Pengertian khulu’ dan hukum khulu’

Khulu’ artinya menanggalkan (mencabut). Dikatakan demikian karena masing-masing dari suami istri merupakan pakaian bagi pasangannya.

Allah swt berfirman dalam surat Al Baqarah ayat 187:

Mereka itu adalah pakaian bagi kalian dan kalian pun adalah pakaian bagi mereka.

Dalil asal mengenai masalah khulu’ ini sebelum ijma’ adalah firman Allah saw yang menyatakan:

Maka tidak ada dosa atas keduanya tentang bayaran yang diberikn oleh istri untuk menebus dirinya. (Al Baqarah ayat 229)

Hadis Imam bukhari melalui sahabt Ibnu Abbas r.a yang menceritakan:

Seorang wanita istri Tsabit ibnu Qais datang kepada Nabi saw, lalu berkata: “Wahai Rasululah, aku tidak pernah merasa benci terhadap Tsabit ibnu Qais, di dalam riwayat lain disebutkan terhadap akhlak dan agamanya, melainkan aku benci keingkaran sesudah islam, yakni ingkar kepada nikmat.” Maka Nabi saw bersabda, “Maukah engkau mengembalikan kebunnya kepadanya?” ia menjawab, “Ya”. Nabi saw bersabda (kepada Qais ibnu Tsabit), “terimalah kebun itu dan ceraikanlah dia sekali talak.”

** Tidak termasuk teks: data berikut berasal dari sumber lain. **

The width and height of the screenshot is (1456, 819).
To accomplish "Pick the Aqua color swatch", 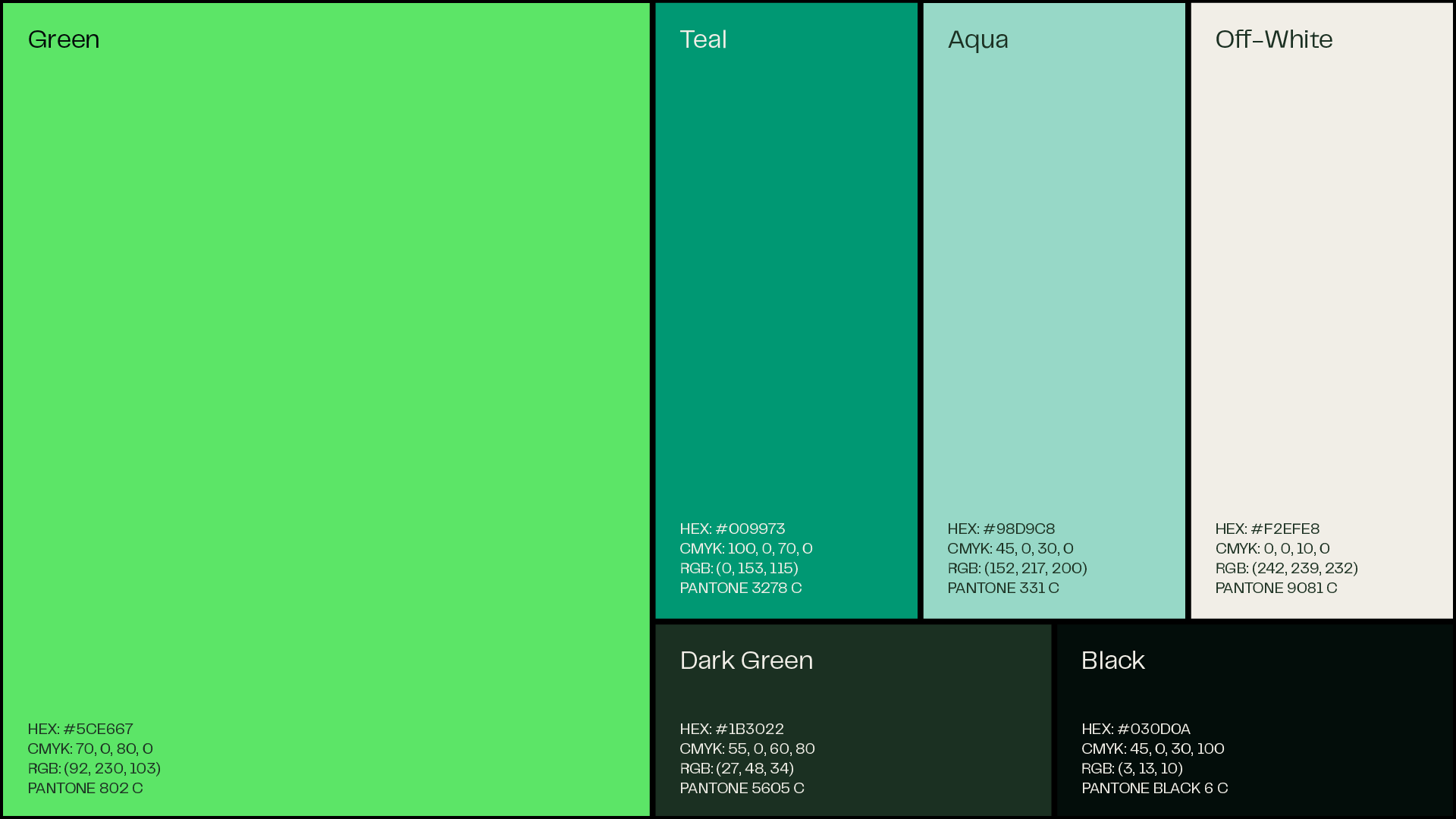I will pos(1053,288).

Di dalam riwayat lain disebutkan:

Lalu istri Qais mengembalikan kebun itu, dan Nabi saw memerintahkan kepada Qais agar menceraikannya. Peristiwa ini merupakan mula-mula khulu’ dalam islam.

Hukum khulu’

Hukum asal khulu’ ini makruh, tetapi adakalanya sunat, seperti halnya masaah talak.

Hukum sunat khulu’ makin bertambah kuat bagi lelaki yang bersumpah menceraikan istrinya tiga kali talak dengan menggantungkannya pada sesuatu hal yang tiada jalan lain bagi si suami melainkan harus melakukannya. Misalnya si suami mengatakan, “Demi Allah, aku ceraikan kamu tiga kali jika aku makan.”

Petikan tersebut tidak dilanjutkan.